# WHAT IS ASKED
Reproduce the records word for word, everything from the line that contains "Given: Select the Final - Men Elite entry" down to the line that contains "should pyautogui.click(x=503, y=499).".

___ PROVIDED RECORDS

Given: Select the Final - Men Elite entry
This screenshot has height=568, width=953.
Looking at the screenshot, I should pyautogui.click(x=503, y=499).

______
___ PROVIDED RECORDS

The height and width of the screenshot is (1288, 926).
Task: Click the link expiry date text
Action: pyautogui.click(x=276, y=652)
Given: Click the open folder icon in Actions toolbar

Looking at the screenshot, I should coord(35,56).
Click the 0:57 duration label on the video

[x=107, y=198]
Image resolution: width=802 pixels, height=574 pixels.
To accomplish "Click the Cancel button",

______

# TASK SOLUTION
Given: Select the Final - Men Elite entry
This screenshot has height=568, width=953.
Looking at the screenshot, I should pyautogui.click(x=503, y=499).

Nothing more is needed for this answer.